Network Trouble Shooter
The
Network Trouble Shooter allows you to perform a traceroute from our server
to your local PC. You may also trace from your web site on our server
to any other location on the Internet. A traceroute shows the path
that information travels over the Internet to go from one location to
another. If you are experiencing slowness or problems when connecting
to your web site, a traceroute may help in debugging these issues.
What to do if You are Having Network Troubles
There are a few things that we ask that you do before contacting us.
- Please make sure that your domain is pointing to our server. If
it is a domain that you have transferred, this process can take some
time. If it is a new domain, please allow 2 or 3 days for the
domain to get into the database. Please go to the Weboniks
WHOIS page and type in your domain name. If you see your
information there, then your domain is active, if you will scroll down
the page a bit, where it says domain servers or name servers, you should
see ns.weboniks.com and ns2.weboniks.com. If you do not see that,
then your domain is not pointing to us. Please submit a help
desk request and let us know about this problem.
- If your domain is pointing to us, please make sure that it is not your
connection.
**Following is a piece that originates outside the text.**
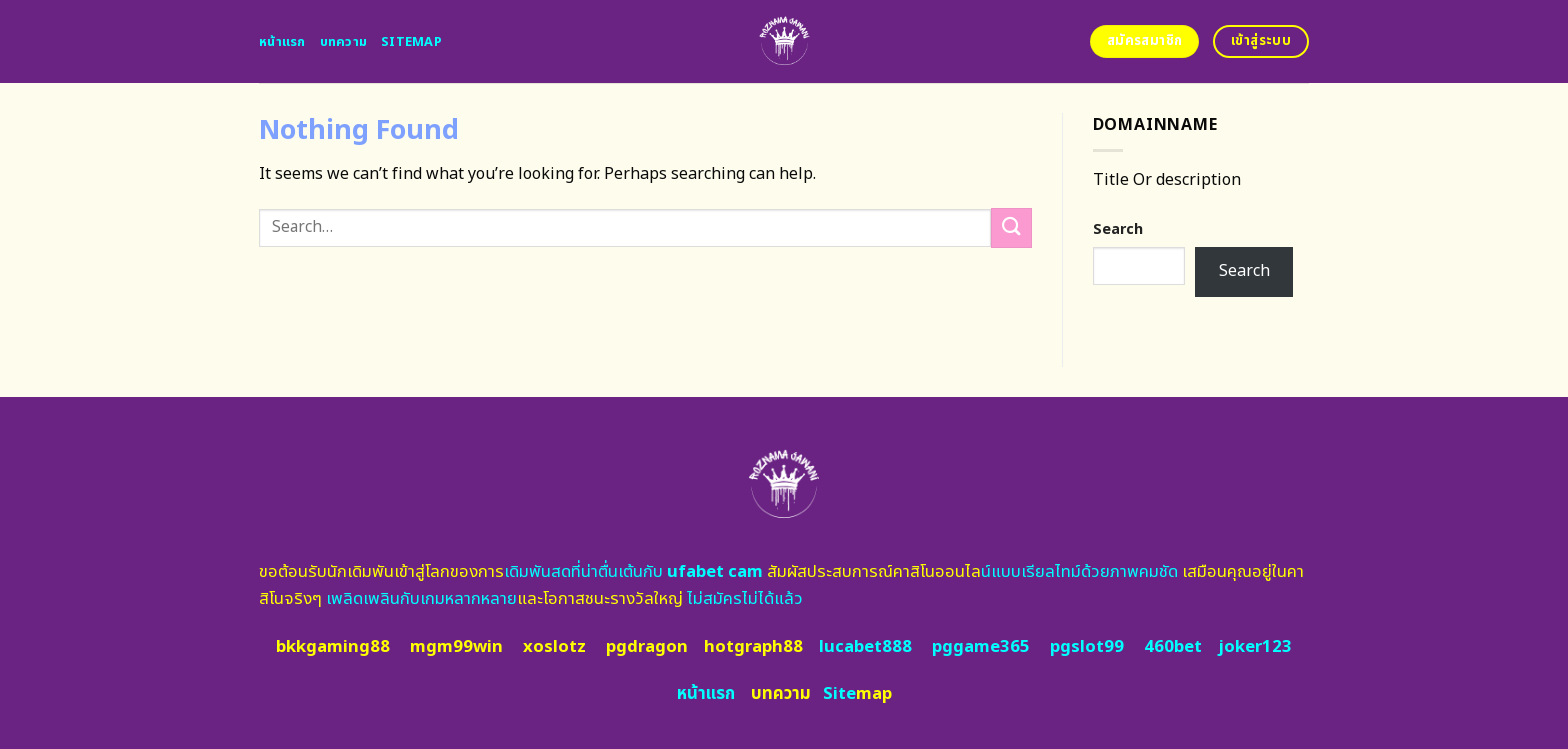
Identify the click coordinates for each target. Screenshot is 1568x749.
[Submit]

There are unforeseeable things that can go on between
an ISP and a server. If you can get to your administrative suite
at your domain, please click on the "Network Troubleshooter"
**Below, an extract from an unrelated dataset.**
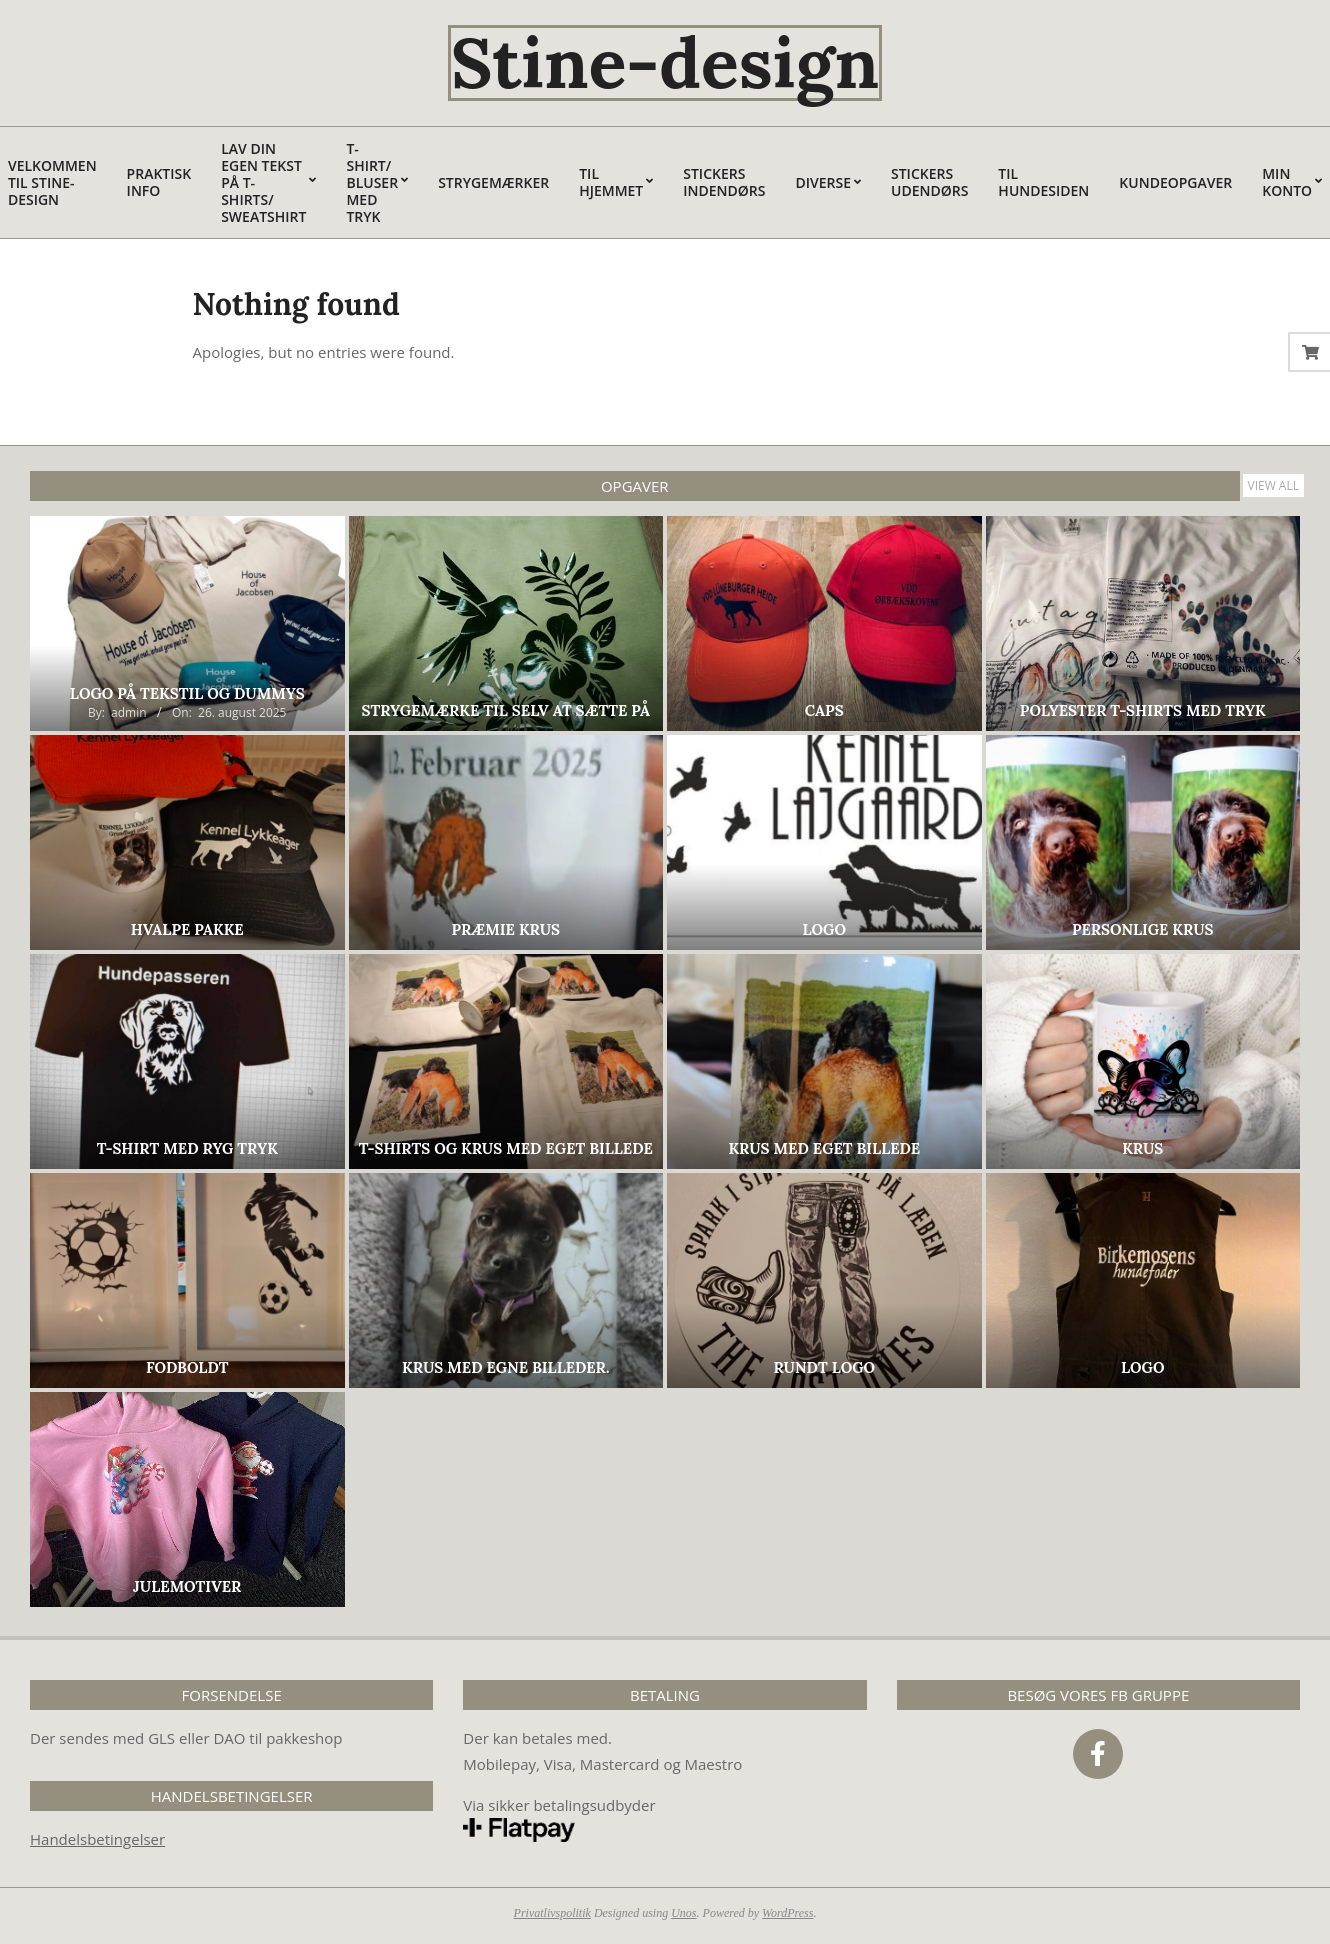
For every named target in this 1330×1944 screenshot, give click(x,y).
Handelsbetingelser (97, 1839)
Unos (683, 1913)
icon and click the button to do a traceroute and send us the
results. If you can not get there, and you use Windows, please
follow these steps:
- Click on Start, then Run
- Type command in the run box. That's just the word
"command" without the quotes.
- That will bring up an MS-DOS window
- Type exactly this on one line:
tracert yourdomain.com>C:windowsdesktoptracert.txt
The only space in there is between "tracert" and the domain
name. Put in your domain information where it says yourdomain.com.
It will take a little while to complete and after you see the prompt
again, type exit to get out.
- Then there will be a file on your desktop called tracert.txt that
will have the traceroute included on it.
Ideally all the numbers
should be around 300 or below. That is really good. The closer
they get to 1000 the worse the traffic is in that area or there is a
problem in the connection at that point. The top number will be
your ISP (usually the top few numbers) then it will hop along it's way
to the server and the last number will be your domain.